> _Article_:
# Pool Pump Short or GFCI trip?



## Cletis (Aug 20, 2010)

Got a call to see why 2 pole GFCI in house (100 ft away) was tripping when pool pump turned on. We kept dividing in half til found out it was the pool pump that trips it. So, my job was done. BUT, I would like to know a few other things. Firstly,* how do you know* if it's the gfci tripping v.s. a hard short? I've had many gfci's short out and this was a bit louder and forceful. Happened really quick too. They had a ground rod driven right next to pool pump hooked up. Could that *have anything to do with it* if it was gfci tripping? Do pool pumps short out often? Don't work around pools much....


----------



## Dennis Alwon (May 9, 2009)

Cletis. Disconnect the pump and turn on the gfci. If it doesn't trip then the pump needs replacing.


----------



## Cletis (Aug 20, 2010)

*Verified*

Yes Yes Yes. I was there in 20 min. Had 240 v with load disconnected from pump. everything powered up fine. I know this is where our jobs end but I was more interested in the above items. Why Why Why...


----------



## RIVETER (Sep 26, 2009)

Cletis said:


> Got a call to see why 2 pole GFCI in house (100 ft away) was tripping when pool pump turned on. We kept dividing in half til found out it was the pool pump that trips it. So, my job was done. BUT, I would like to know a few other things. Firstly,* how do you know* if it's the gfci tripping v.s. a hard short? I've had many gfci's short out and this was a bit louder and forceful. Happened really quick too. They had a ground rod driven right next to pool pump hooked up. Could that *have anything to do with it* if it was gfci tripping? Do pool pumps short out often? Don't work around pools much....


A GFCI trips so fast because it is doing it's job at such a very low current, and it does so almost noiseless unless you are at the receptacle...or breaker. A hard short will give a definite hum for a few cycles or so and then trip the breaker.

> _Stated problem_: Reproduce the whole forum thread on the pool pump and the tripping GFCI word for word. The lines that follow have nothing to do with this.

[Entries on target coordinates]
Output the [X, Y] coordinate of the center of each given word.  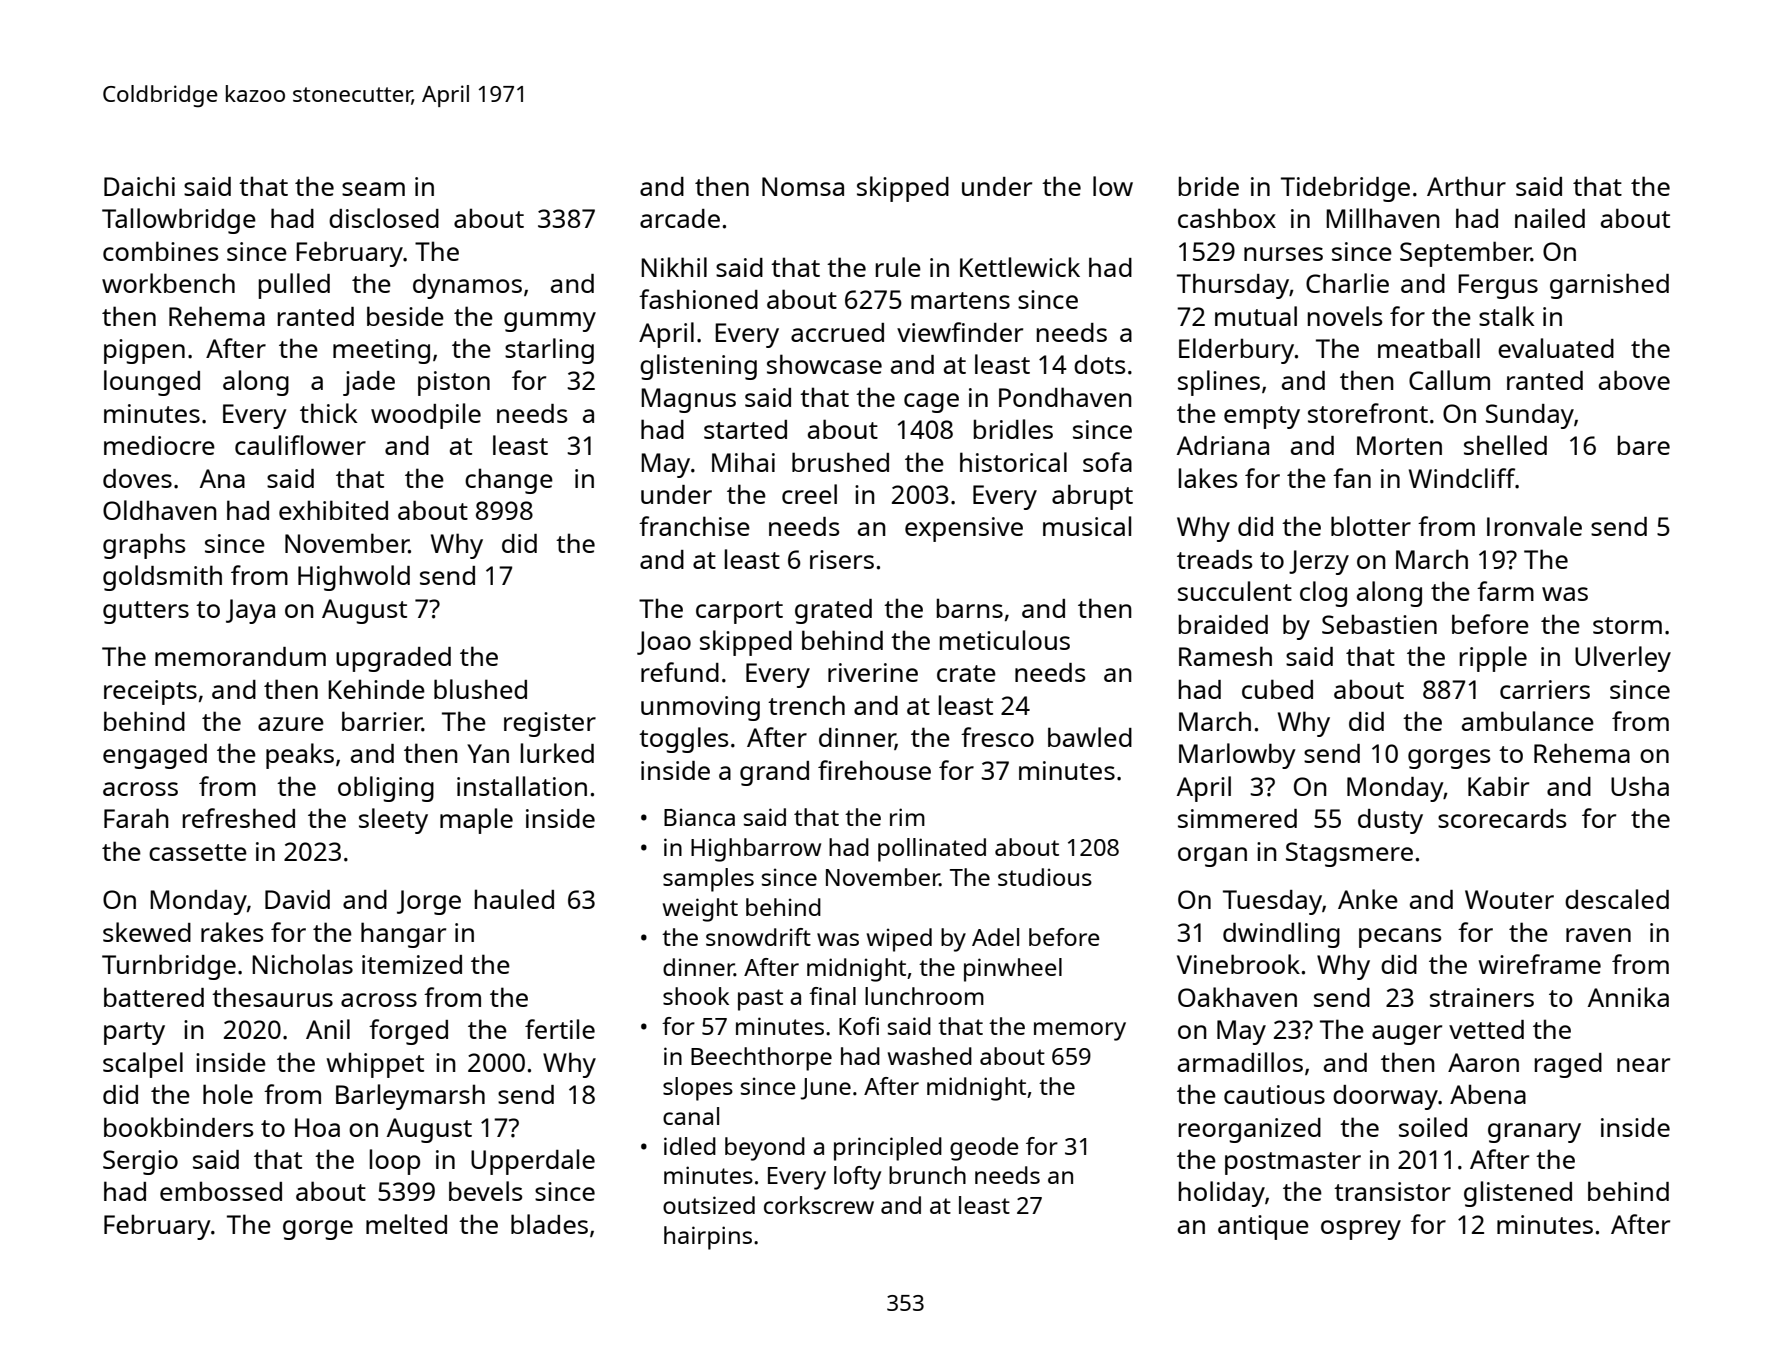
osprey [1361, 1230]
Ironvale [1534, 526]
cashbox [1227, 218]
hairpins [708, 1238]
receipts [150, 692]
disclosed [384, 218]
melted [406, 1224]
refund [680, 672]
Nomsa [803, 186]
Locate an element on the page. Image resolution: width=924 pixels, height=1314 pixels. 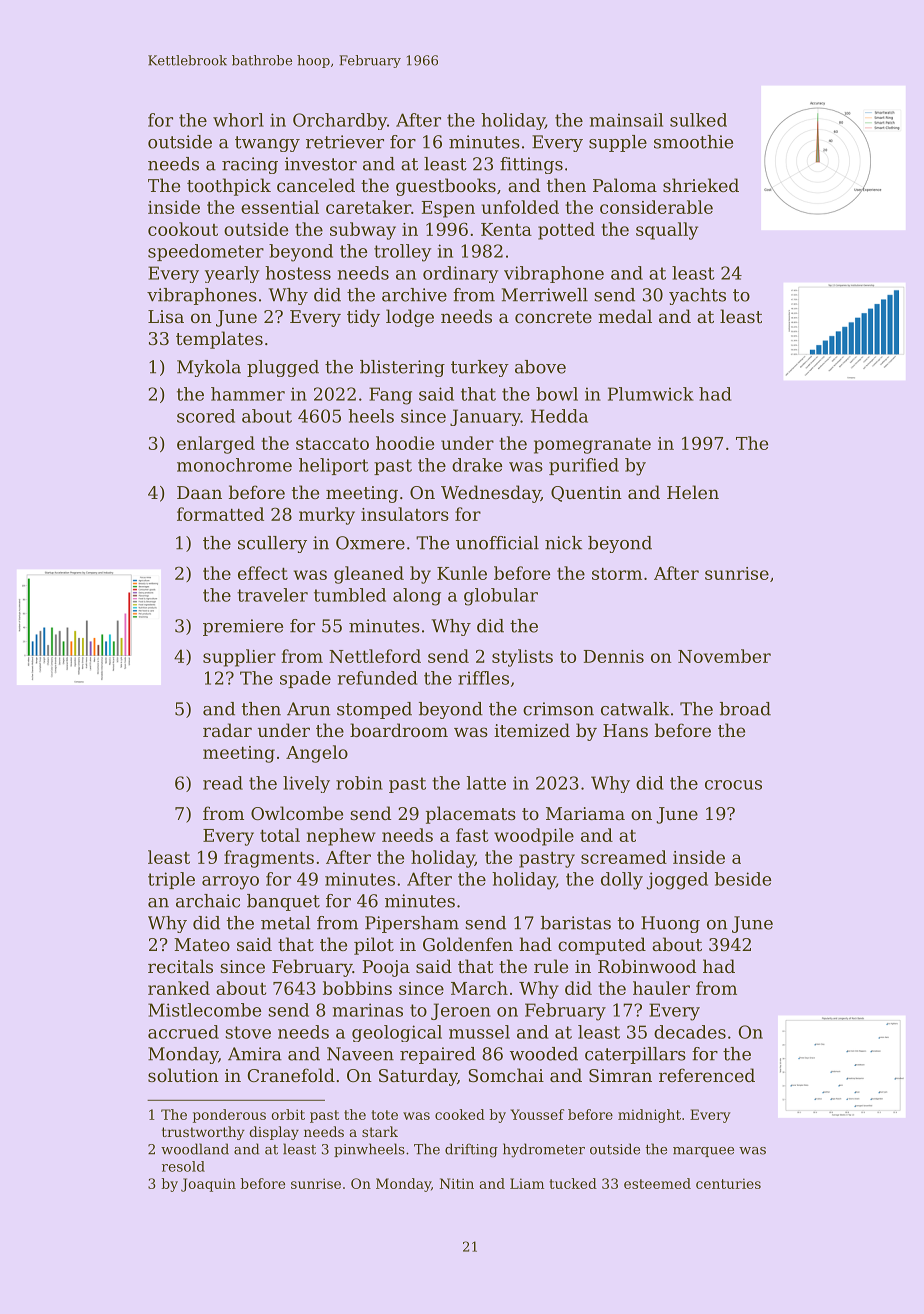
Goldenfen is located at coordinates (468, 944).
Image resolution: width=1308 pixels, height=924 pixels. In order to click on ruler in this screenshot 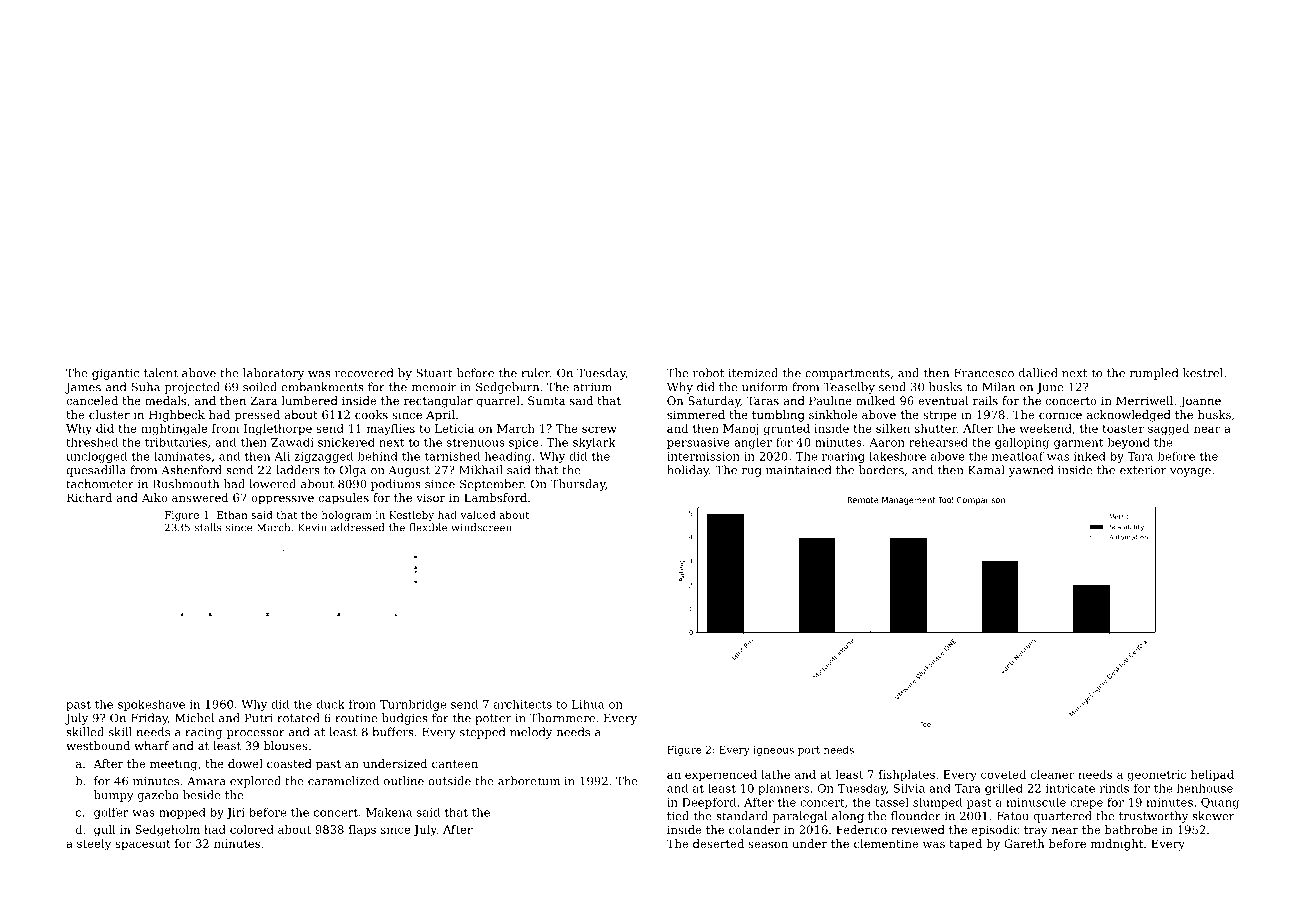, I will do `click(535, 373)`.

> _Final result_:
# Pool Pump Short or GFCI trip?



## Cletis (Aug 20, 2010)

Got a call to see why 2 pole GFCI in house (100 ft away) was tripping when pool pump turned on. We kept dividing in half til found out it was the pool pump that trips it. So, my job was done. BUT, I would like to know a few other things. Firstly,* how do you know* if it's the gfci tripping v.s. a hard short? I've had many gfci's short out and this was a bit louder and forceful. Happened really quick too. They had a ground rod driven right next to pool pump hooked up. Could that *have anything to do with it* if it was gfci tripping? Do pool pumps short out often? Don't work around pools much....


----------



## Dennis Alwon (May 9, 2009)

Cletis. Disconnect the pump and turn on the gfci. If it doesn't trip then the pump needs replacing.


----------



## Cletis (Aug 20, 2010)

*Verified*

Yes Yes Yes. I was there in 20 min. Had 240 v with load disconnected from pump. everything powered up fine. I know this is where our jobs end but I was more interested in the above items. Why Why Why...


----------



## RIVETER (Sep 26, 2009)

Cletis said:


> Got a call to see why 2 pole GFCI in house (100 ft away) was tripping when pool pump turned on. We kept dividing in half til found out it was the pool pump that trips it. So, my job was done. BUT, I would like to know a few other things. Firstly,* how do you know* if it's the gfci tripping v.s. a hard short? I've had many gfci's short out and this was a bit louder and forceful. Happened really quick too. They had a ground rod driven right next to pool pump hooked up. Could that *have anything to do with it* if it was gfci tripping? Do pool pumps short out often? Don't work around pools much....


A GFCI trips so fast because it is doing it's job at such a very low current, and it does so almost noiseless unless you are at the receptacle...or breaker. A hard short will give a definite hum for a few cycles or so and then trip the breaker.